Repeat the records. Each line must match exactly.
------ Excerpted data ------
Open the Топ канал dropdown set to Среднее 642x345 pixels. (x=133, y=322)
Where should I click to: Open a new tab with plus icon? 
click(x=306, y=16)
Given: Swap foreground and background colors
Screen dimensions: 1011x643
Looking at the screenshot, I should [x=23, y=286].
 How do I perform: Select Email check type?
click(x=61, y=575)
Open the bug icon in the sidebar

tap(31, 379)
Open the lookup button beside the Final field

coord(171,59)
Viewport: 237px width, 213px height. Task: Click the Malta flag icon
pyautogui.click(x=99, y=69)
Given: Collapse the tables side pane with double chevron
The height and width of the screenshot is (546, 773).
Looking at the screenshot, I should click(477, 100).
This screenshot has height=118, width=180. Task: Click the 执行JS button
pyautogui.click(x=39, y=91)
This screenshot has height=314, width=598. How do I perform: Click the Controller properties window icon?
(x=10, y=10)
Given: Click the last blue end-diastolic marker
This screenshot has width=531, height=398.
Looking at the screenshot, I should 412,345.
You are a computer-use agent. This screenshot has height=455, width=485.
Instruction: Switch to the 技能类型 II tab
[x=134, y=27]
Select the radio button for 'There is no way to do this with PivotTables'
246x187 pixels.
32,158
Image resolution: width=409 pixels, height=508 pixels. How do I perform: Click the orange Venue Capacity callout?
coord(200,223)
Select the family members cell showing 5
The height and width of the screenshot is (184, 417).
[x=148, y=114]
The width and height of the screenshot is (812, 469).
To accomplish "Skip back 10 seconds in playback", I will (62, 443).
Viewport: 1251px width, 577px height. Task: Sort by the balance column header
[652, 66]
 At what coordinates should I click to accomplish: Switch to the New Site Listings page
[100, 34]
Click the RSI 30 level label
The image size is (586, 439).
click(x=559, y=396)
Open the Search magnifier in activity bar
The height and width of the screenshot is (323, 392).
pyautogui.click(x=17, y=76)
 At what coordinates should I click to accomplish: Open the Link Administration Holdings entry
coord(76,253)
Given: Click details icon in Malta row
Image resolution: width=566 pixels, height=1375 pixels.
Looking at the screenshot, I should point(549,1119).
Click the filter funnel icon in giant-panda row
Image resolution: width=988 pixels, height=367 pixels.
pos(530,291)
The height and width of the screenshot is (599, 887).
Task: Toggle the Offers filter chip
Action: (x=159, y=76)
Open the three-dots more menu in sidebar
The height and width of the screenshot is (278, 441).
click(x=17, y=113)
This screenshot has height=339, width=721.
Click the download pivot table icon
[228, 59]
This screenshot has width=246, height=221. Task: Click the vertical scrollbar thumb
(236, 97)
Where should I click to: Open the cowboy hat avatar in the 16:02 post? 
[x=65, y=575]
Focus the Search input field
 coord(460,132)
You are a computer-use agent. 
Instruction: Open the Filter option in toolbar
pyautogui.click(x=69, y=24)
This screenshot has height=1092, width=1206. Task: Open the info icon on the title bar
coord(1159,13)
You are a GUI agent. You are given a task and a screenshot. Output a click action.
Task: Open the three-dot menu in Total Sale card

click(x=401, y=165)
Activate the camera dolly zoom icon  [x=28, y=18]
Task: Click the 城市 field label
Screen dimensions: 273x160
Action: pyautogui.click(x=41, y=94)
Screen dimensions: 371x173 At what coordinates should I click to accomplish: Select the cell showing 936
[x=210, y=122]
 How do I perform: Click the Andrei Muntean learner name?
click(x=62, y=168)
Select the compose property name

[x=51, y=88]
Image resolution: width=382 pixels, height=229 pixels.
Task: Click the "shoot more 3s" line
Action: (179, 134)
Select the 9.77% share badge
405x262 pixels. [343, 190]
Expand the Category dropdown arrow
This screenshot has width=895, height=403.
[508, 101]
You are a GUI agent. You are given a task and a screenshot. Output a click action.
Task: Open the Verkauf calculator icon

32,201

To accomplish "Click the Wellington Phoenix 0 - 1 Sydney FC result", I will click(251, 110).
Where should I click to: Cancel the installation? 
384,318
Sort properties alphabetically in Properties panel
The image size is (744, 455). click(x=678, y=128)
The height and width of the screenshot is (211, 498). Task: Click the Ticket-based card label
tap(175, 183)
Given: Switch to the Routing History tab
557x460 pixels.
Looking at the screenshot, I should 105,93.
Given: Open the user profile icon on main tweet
------
> [Solution to this problem]:
Open the Топ канал dropdown set to Среднее 642x345 pixels. (x=133, y=322)
Where should I click to: Open a new tab with plus icon? 
click(x=306, y=16)
Given: Swap foreground and background colors
Screen dimensions: 1011x643
Looking at the screenshot, I should [x=23, y=286].
 How do I perform: Select Email check type?
click(x=61, y=575)
Open the bug icon in the sidebar

tap(31, 379)
Open the lookup button beside the Final field

coord(171,59)
Viewport: 237px width, 213px height. Task: Click the Malta flag icon
pyautogui.click(x=99, y=69)
Given: Collapse the tables side pane with double chevron
The height and width of the screenshot is (546, 773).
Looking at the screenshot, I should click(477, 100).
This screenshot has height=118, width=180. Task: Click the 执行JS button
pyautogui.click(x=39, y=91)
This screenshot has height=314, width=598. How do I perform: Click the Controller properties window icon?
(x=10, y=10)
Given: Click the last blue end-diastolic marker
This screenshot has width=531, height=398.
Looking at the screenshot, I should 412,345.
You are a computer-use agent. This screenshot has height=455, width=485.
Instruction: Switch to the 技能类型 II tab
[x=134, y=27]
Select the radio button for 'There is no way to do this with PivotTables'
246x187 pixels.
32,158
Image resolution: width=409 pixels, height=508 pixels. How do I perform: Click the orange Venue Capacity callout?
coord(200,223)
Select the family members cell showing 5
The height and width of the screenshot is (184, 417).
[x=148, y=114]
The width and height of the screenshot is (812, 469).
To accomplish "Skip back 10 seconds in playback", I will (62, 443).
Viewport: 1251px width, 577px height. Task: Sort by the balance column header
[652, 66]
 At what coordinates should I click to accomplish: Switch to the New Site Listings page
[100, 34]
Click the RSI 30 level label
The image size is (586, 439).
click(x=559, y=396)
Open the Search magnifier in activity bar
The height and width of the screenshot is (323, 392).
pyautogui.click(x=17, y=76)
 At what coordinates should I click to accomplish: Open the Link Administration Holdings entry
coord(76,253)
Given: Click details icon in Malta row
Image resolution: width=566 pixels, height=1375 pixels.
Looking at the screenshot, I should point(549,1119).
Click the filter funnel icon in giant-panda row
Image resolution: width=988 pixels, height=367 pixels.
pos(530,291)
The height and width of the screenshot is (599, 887).
Task: Toggle the Offers filter chip
Action: (x=159, y=76)
Open the three-dots more menu in sidebar
The height and width of the screenshot is (278, 441).
click(x=17, y=113)
This screenshot has height=339, width=721.
Click the download pivot table icon
[228, 59]
This screenshot has width=246, height=221. Task: Click the vertical scrollbar thumb
(236, 97)
Where should I click to: Open the cowboy hat avatar in the 16:02 post? 
[x=65, y=575]
Focus the Search input field
 coord(460,132)
You are a computer-use agent. 
Instruction: Open the Filter option in toolbar
pyautogui.click(x=69, y=24)
This screenshot has height=1092, width=1206. Task: Open the info icon on the title bar
coord(1159,13)
You are a GUI agent. You are given a task and a screenshot. Output a click action.
Task: Open the three-dot menu in Total Sale card

click(x=401, y=165)
Activate the camera dolly zoom icon  [x=28, y=18]
Task: Click the 城市 field label
Screen dimensions: 273x160
Action: pyautogui.click(x=41, y=94)
Screen dimensions: 371x173 At what coordinates should I click to accomplish: Select the cell showing 936
[x=210, y=122]
 How do I perform: Click the Andrei Muntean learner name?
click(x=62, y=168)
Select the compose property name

[x=51, y=88]
Image resolution: width=382 pixels, height=229 pixels.
Task: Click the "shoot more 3s" line
Action: (179, 134)
Select the 9.77% share badge
405x262 pixels. [343, 190]
Expand the Category dropdown arrow
This screenshot has width=895, height=403.
[508, 101]
You are a GUI agent. You are given a task and a screenshot. Output a click action.
Task: Open the Verkauf calculator icon

32,201

To accomplish "Click the Wellington Phoenix 0 - 1 Sydney FC result", I will click(251, 110).
Where should I click to: Cancel the installation? 
384,318
Sort properties alphabetically in Properties panel
The image size is (744, 455). click(x=678, y=128)
The height and width of the screenshot is (211, 498). Task: Click the Ticket-based card label
tap(175, 183)
Given: Switch to the Routing History tab
557x460 pixels.
Looking at the screenshot, I should 105,93.
Given: Open the user profile icon on main tweet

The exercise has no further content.